# [What this task involves]
Repeat exactly, and only, the lines running from the one that holds "Садові тримери та мотокоси (1010, 447)" to the end of the records.

Stored items:

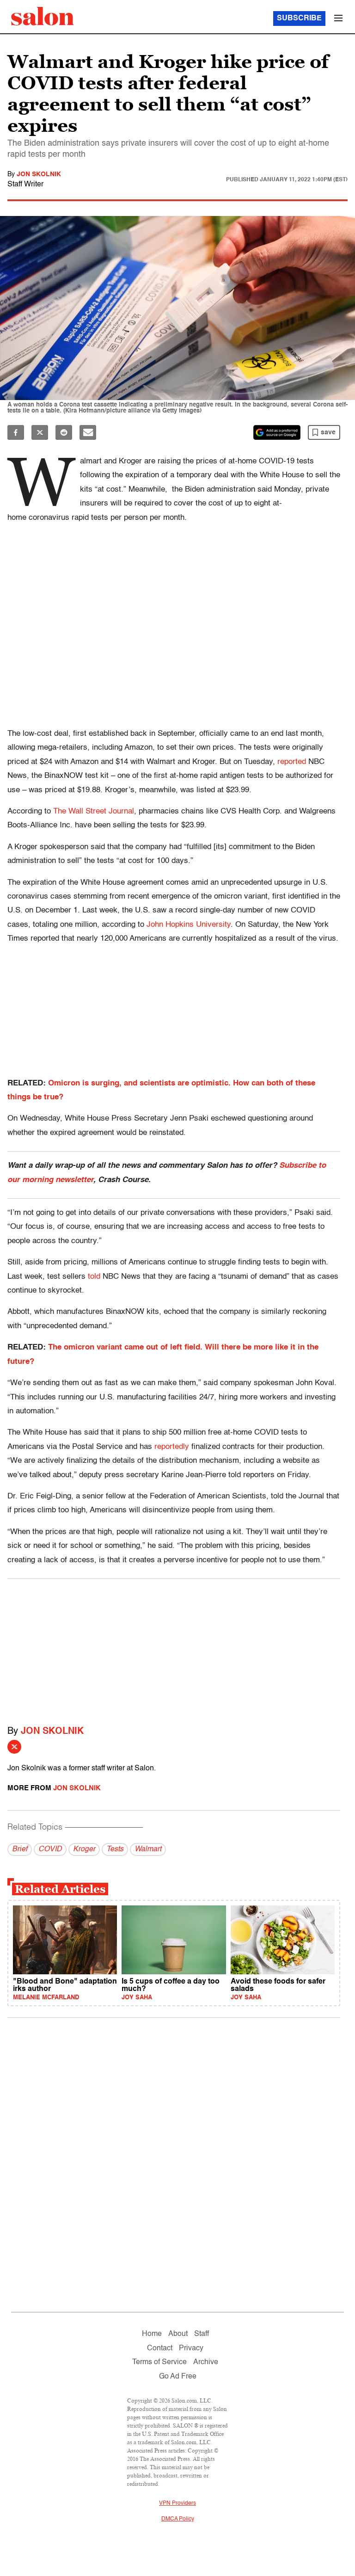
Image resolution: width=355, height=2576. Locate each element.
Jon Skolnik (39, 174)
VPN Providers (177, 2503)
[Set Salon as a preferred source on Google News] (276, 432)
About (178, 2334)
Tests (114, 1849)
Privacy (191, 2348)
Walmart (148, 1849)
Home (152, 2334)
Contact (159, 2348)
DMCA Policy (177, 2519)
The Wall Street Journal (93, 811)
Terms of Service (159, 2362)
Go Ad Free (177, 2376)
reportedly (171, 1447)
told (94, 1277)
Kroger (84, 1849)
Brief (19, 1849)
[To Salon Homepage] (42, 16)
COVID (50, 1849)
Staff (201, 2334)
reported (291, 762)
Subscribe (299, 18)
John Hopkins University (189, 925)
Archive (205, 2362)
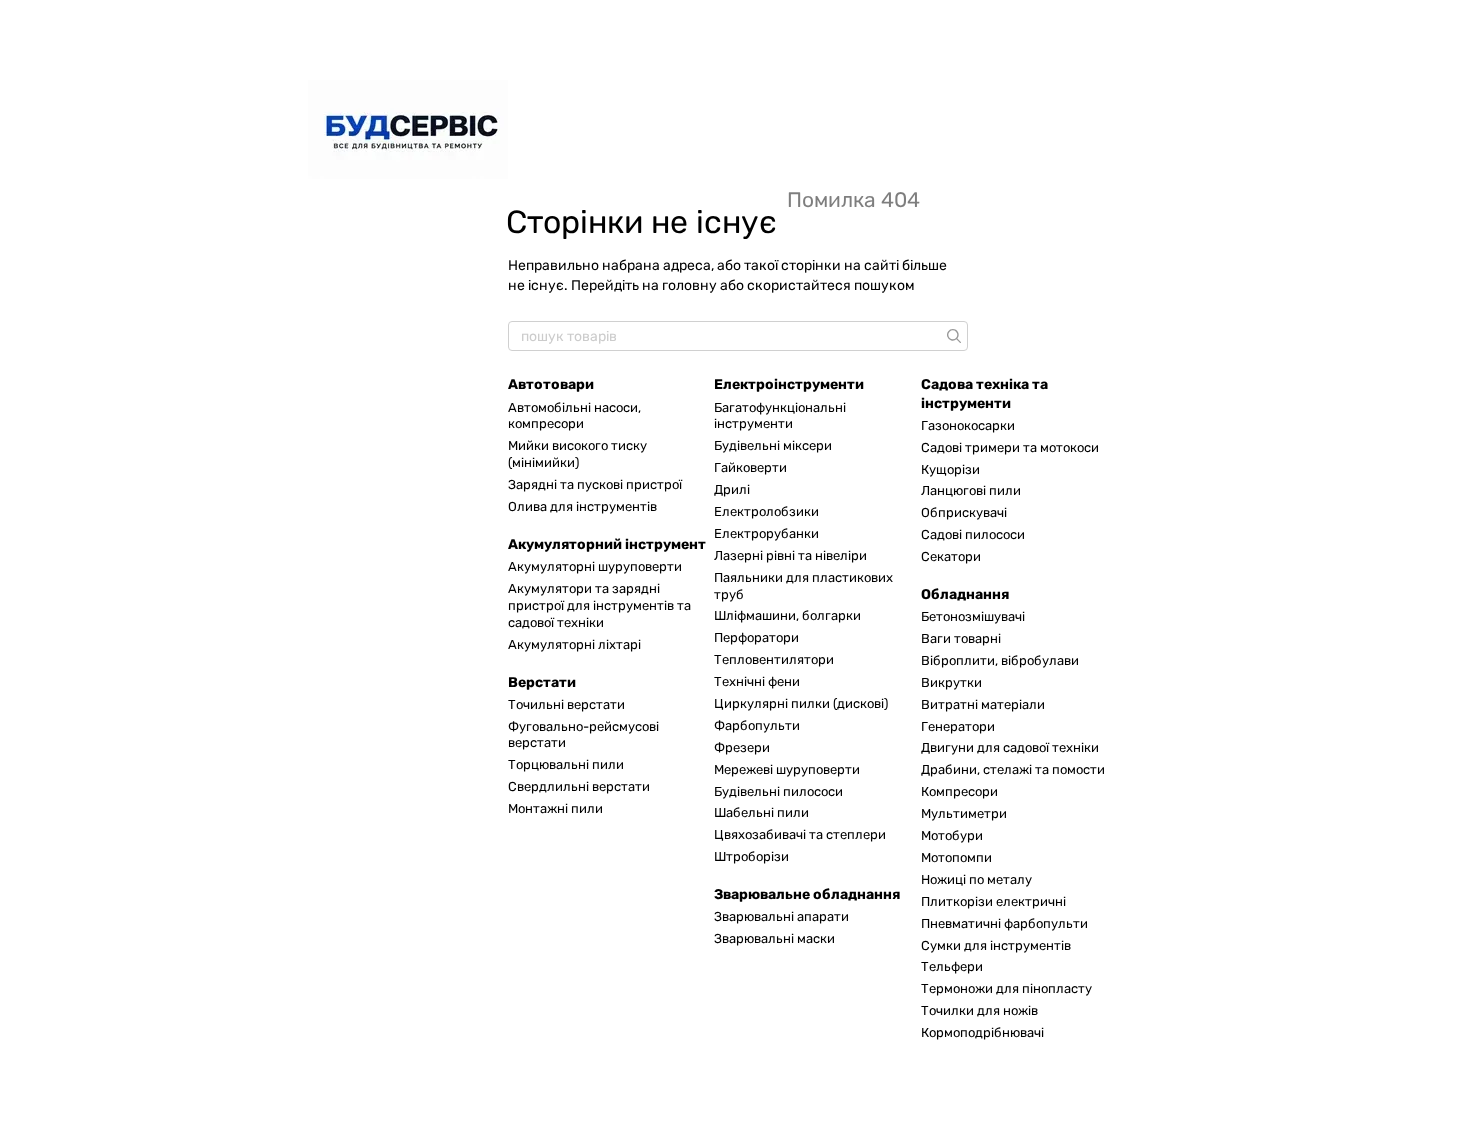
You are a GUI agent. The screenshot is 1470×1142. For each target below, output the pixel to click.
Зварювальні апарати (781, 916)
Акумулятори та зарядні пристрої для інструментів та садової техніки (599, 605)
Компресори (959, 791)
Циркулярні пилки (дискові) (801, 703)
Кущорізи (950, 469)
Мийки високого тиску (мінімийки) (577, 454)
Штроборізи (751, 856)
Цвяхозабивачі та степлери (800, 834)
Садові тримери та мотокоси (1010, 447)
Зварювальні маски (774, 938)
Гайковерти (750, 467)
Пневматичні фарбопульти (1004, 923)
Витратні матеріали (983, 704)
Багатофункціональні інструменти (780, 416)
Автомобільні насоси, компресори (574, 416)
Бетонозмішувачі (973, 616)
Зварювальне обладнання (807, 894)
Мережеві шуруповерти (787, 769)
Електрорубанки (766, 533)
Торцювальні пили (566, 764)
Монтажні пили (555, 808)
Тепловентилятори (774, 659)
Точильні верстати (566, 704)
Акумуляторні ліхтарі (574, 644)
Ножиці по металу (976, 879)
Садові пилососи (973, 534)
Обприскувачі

# [Response]
Садові тримери та мотокоси (1010, 447)
Зварювальні маски (774, 938)
Гайковерти (750, 467)
Пневматичні фарбопульти (1004, 923)
Витратні матеріали (983, 704)
Багатофункціональні інструменти (780, 416)
Автомобільні насоси, компресори (574, 416)
Бетонозмішувачі (973, 616)
Зварювальне обладнання (807, 894)
Мережеві шуруповерти (787, 769)
Електрорубанки (766, 533)
Торцювальні пили (566, 764)
Монтажні пили (555, 808)
Тепловентилятори (774, 659)
Точильні верстати (566, 704)
Акумуляторні ліхтарі (574, 644)
Ножиці по металу (976, 879)
Садові пилососи (973, 534)
Обприскувачі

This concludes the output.